E’ sottolineato con un doppio tratto di matita rosso il rapporto della Regione Abruzzo con le cliniche private. Un rapporto accondiscendente, molto sottomesso che il Tavolo di monitoraggio nella riunione del 26 luglio scorso censura aspramente. Anzi, la critica principale riguarda la governance nel suo complesso, condizionata proprio dal rapporto con le cliniche. Il ministero denuncia
“la tardiva definizione del piano di fabbisogno di personale, il rapporto con gli erogatori privati, con riferimento al superamento dei tetti e alle incongruenze tra fatturato e dati di attività trasmessi all’agenzia sanitaria regionale, l’incompleta sottoscrizione dei contratti e alla mancata attivazione dei processi di sospensione dell’accreditamento”.
Insomma, in una parola: la mano morbida della Regione con gli imprenditori privati.
E poi le note di credito delle cliniche: dal 2014 fino al 2017, 15,99 milioni di euro e prima del 2013, 56.759 milioni. In tutto 72,753 milioni di euro che mancano all’appello.
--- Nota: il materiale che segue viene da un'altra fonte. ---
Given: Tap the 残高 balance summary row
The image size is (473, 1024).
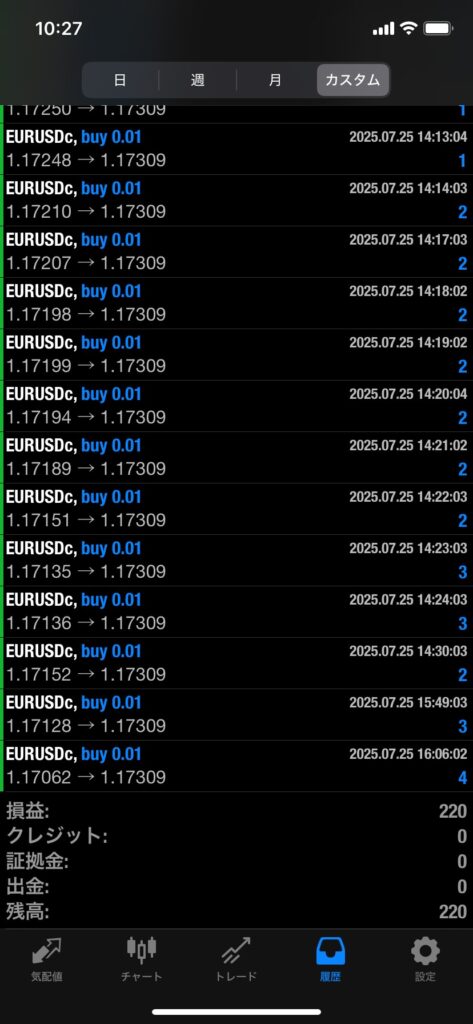Looking at the screenshot, I should [236, 911].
A distanza di anni dalla chiusura dei singoli bilanci, scrive il Tavolo, ci sono erogatori privati che non hanno ancora regolarizzato i propri rapporti con le Asl. Anzi, il Tavolo parla di vera e propria “inerzia aziendale” nel richiedere l’emissione delle note di credito. Ed è una strigliata pesante, quella del ministero: il disallineamento è di 36,017 milioni di euro e per approvare i bilanci bisogna vedere cosa succede con le note di credito. E sempre in tema di rapporti con le cliniche il Tavolo chiede che venga inserito nello schema di contratto il passaggio che prevede “la revoca dell’accreditamento nel caso di erogazione per due annualità eccedenti il 5 per cento il programma preventivamente concordato e sottoscritto”. Secondo il Tavolo, tre Asl su 4 per il primo trimestre 2018, risultano in linea con le norme vigenti.
Anche le residenze protette per anziani, secondo il Tavolo, sembrano essere strutture socioassistenziali e non sanitarie.
“Pertanto – si legge nel documento – la Regione dovrebbe specificare quale attività sanitaria viene effettivamente erogata e precisare le se strutture sono state accreditate per erogare prestazioni sanitarie e di quale intensità per conto del servizio sanitario regionale”.
E sul famoso Dea, il mega ospedale a cavallo tra Pescara e Chieti, i tecnici chiedono di specificare come saranno distribuite le singole specialità.
ps: Ma questo, si sa, alla vigilia delle elezioni non si può dire: si rischia di perdere i voti dell’una o dell’altra parte. Si salvi chi può.